(Feb. 11) Japanese people are eating fewer oranges, according to a new U.S. Department of Agriculture report.

But while U.S. citrus exports to Japan may be down this season, it may be due more to the worldwide recession’s effect on produce in general, not citrus specifically, according to exporters and officials.

Since 1995, orange consumption in Japan has fallen, largely as a result of an aging populace and different eating habits among the country’s young, according to a February report from the USDA’s Economic Research Service.

Between 1995 and 2006, the average per-person annual consumption of oranges for Japanese aged 25-29 fell from 1.15 pounds to .44 pounds.

All age groups saw declines during that period. Consumption dropped from 1.71 pounds to 1 pound for those aged 35-39; from 2.68 pounds to 1.82 pounds for those aged 50-54; and from 3.85 pounds to 2.73 pounds for those 75 and older.

Between January and November 2008, Japan imported 263,000 metric tons of fresh citrus from the U.S., 5.2% less than during the same period in 2007, according to the USDA’s Foreign Agricultural Service.

As Japanese age, they eat more oranges (though not as much as they did a decade ago), so while the current generation of young Japanese doesn’t eat as many oranges as their elders, as they age they most likely will, according to the report.

Another contributing factor to the decline in orange consumption in Japan is price, according to the USDA. Orange prices dropped from 1987 to 1995 — a period that also saw a consumption increase.

But the consumption decline after 1995 was matched by sluggish downward price movement during the period, according to the report.

Still, U.S. exporters and officials say a decline in demand extends far beyond Japan.

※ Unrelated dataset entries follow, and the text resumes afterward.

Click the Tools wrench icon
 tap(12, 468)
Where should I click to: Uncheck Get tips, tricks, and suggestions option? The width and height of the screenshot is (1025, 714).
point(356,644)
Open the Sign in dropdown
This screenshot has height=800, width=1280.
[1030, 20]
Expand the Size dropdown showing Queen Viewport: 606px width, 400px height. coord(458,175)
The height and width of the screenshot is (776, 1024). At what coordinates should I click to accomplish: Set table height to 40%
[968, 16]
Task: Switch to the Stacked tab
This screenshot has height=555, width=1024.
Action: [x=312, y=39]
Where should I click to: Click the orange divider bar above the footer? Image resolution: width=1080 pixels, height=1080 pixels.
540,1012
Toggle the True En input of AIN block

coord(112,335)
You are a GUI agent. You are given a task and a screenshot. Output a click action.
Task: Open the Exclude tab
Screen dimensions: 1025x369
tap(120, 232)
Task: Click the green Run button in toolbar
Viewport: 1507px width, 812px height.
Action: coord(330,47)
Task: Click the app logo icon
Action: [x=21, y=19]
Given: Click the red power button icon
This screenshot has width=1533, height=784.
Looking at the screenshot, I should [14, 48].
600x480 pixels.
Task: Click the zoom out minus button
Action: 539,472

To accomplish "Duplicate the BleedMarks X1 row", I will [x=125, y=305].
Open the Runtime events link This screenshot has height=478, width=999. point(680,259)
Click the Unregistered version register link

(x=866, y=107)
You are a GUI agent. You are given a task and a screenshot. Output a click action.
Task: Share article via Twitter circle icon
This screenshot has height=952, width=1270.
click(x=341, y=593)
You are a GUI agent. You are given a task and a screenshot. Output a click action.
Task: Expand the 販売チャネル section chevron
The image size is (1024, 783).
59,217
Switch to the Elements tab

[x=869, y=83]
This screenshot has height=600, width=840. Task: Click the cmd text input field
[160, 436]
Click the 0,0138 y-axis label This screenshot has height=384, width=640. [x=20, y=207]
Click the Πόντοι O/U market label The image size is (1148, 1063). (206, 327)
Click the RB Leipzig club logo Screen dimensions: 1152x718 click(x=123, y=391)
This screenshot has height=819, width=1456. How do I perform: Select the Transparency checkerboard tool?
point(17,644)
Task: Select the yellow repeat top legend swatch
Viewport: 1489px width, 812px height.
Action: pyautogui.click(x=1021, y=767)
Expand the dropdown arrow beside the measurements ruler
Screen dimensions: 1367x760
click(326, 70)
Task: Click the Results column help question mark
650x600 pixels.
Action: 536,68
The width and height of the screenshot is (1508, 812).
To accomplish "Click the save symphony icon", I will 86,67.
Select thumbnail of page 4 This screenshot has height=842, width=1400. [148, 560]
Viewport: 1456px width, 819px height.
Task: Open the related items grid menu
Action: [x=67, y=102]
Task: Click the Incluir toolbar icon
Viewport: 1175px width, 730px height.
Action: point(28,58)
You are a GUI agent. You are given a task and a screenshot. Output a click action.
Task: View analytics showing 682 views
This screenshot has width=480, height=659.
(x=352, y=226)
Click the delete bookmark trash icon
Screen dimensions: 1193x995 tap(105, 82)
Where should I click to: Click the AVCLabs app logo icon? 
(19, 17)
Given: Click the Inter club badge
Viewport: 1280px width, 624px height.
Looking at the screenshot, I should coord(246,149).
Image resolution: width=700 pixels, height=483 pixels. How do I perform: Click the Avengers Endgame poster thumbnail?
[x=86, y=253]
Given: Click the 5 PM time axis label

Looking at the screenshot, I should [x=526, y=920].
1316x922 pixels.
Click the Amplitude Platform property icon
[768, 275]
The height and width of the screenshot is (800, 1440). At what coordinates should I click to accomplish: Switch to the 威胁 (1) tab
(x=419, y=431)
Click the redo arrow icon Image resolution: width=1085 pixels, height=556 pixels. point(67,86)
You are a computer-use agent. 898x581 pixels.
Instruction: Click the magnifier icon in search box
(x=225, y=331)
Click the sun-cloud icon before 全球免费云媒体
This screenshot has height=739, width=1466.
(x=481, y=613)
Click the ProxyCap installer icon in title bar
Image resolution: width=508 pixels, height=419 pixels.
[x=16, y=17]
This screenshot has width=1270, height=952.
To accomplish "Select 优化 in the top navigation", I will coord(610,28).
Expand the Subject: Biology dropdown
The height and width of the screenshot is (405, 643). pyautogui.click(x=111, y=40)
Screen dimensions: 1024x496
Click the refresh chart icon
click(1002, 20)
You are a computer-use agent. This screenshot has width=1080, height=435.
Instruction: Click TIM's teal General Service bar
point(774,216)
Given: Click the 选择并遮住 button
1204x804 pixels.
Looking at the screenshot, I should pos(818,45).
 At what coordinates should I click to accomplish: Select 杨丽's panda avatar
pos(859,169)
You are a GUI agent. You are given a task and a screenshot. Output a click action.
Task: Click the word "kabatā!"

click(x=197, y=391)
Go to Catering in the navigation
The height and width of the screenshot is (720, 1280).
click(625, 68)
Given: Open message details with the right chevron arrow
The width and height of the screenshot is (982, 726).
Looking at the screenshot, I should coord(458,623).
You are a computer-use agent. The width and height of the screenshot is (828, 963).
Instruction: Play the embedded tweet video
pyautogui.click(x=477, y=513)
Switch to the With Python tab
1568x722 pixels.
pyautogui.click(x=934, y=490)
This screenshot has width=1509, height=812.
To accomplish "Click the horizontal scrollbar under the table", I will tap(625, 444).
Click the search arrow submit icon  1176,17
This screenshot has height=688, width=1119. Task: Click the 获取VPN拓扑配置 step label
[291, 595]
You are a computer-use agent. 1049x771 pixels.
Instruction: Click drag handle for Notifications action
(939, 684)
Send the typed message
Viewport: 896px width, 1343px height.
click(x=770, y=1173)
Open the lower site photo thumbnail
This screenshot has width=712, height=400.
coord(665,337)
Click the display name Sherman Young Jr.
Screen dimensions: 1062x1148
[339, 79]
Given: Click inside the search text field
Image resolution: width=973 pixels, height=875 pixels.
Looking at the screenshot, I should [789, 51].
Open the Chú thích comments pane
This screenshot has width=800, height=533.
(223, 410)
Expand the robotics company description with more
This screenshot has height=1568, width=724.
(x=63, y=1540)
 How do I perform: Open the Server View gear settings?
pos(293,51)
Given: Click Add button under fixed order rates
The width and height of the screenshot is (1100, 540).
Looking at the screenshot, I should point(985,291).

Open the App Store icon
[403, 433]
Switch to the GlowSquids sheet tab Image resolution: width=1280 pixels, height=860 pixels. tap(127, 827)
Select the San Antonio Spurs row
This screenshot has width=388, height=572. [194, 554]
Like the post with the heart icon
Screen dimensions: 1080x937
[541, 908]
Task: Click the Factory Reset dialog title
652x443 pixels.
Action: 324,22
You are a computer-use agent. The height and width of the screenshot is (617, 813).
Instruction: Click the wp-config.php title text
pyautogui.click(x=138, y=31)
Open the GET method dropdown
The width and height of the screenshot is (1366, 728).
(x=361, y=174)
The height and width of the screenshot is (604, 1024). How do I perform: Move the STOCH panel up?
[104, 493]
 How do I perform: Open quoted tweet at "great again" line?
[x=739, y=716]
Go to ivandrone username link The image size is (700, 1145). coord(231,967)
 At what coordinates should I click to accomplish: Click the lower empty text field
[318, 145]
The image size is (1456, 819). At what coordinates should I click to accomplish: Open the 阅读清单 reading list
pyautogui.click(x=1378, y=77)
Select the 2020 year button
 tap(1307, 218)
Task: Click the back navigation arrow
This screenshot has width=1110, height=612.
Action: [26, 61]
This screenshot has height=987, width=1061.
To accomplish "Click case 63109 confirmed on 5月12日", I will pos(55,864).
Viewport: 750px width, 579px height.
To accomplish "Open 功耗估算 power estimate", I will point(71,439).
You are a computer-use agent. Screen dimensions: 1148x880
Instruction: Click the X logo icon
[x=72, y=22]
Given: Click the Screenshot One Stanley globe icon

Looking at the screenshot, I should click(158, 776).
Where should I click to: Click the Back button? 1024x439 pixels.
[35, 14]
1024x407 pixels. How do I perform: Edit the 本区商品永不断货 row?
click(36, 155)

“Movement is definitely slower, but we see it in Korea and other markets, too,” said Neil Galone, vice president of sales and marketing for Booth Ranches LLC, Orange Cove, Calif.

And it’s not limited to citrus, Galone said. The recession, which affects all commodities, is to blame, he said.

“They’re having the same issues we are,” he said. “The recession is not just a U.S. phenomenon.”

So far this season, Florida grapefruit exports to Japan are down, a fact that Mike Yetter, director of international marketing for the Florida Department of Citrus, Lakeland, attributed to a smaller Florida crop but also to the economy.

And like Galone, Yetter doesn’t see citrus being singled out.

“All fruits and vegetables are seeing a decline in Japan,” he said. “The whole category is suffering.”

Year-to-date Texas fresh citrus exports to Japan are less than half of what they were last year at this time, but that’s largely due to the season being further along at this point last year, said John McClung, president of the Mission-based Texas Produce Association.